Source data
++++++++++

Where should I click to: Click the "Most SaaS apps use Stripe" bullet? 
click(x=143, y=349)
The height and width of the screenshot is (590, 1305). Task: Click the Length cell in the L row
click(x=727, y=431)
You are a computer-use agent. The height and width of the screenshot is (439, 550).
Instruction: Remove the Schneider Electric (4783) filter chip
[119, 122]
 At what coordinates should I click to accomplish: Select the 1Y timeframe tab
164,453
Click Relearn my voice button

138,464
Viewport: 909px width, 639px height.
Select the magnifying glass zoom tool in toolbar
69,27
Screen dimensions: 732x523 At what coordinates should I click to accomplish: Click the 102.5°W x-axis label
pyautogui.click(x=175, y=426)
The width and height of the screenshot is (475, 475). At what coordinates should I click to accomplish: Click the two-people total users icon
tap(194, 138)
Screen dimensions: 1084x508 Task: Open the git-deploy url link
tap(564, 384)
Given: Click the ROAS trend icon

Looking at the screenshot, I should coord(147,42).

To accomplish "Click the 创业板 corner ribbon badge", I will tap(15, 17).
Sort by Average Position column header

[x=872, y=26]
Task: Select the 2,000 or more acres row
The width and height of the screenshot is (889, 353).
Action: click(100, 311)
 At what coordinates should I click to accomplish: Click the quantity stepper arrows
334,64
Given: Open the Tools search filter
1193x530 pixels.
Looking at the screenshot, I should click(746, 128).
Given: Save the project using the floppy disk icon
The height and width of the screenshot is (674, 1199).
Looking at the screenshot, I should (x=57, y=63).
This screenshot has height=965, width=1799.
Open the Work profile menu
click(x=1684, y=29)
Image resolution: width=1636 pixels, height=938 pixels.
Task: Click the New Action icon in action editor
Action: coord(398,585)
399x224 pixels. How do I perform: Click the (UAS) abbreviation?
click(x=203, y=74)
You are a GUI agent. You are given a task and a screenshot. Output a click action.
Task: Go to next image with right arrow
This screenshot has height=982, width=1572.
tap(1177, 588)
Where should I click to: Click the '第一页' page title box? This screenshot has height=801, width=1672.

++++++++++

:: TASK REQUIREMENTS ::
Reproduce the stretch from "The width and height of the screenshot is (475, 475)." through "Action: click(100, 311)", swapping "icon" for "symbol" wherever it appears and leaving everything else untouched.

:: WRITTEN SOLUTION ::
The width and height of the screenshot is (475, 475). At what coordinates should I click to accomplish: Click the two-people total users symbol
tap(194, 138)
Screen dimensions: 1084x508 Task: Open the git-deploy url link
tap(564, 384)
Given: Click the ROAS trend symbol

Looking at the screenshot, I should coord(147,42).

To accomplish "Click the 创业板 corner ribbon badge", I will tap(15, 17).
Sort by Average Position column header

[x=872, y=26]
Task: Select the 2,000 or more acres row
The width and height of the screenshot is (889, 353).
Action: click(100, 311)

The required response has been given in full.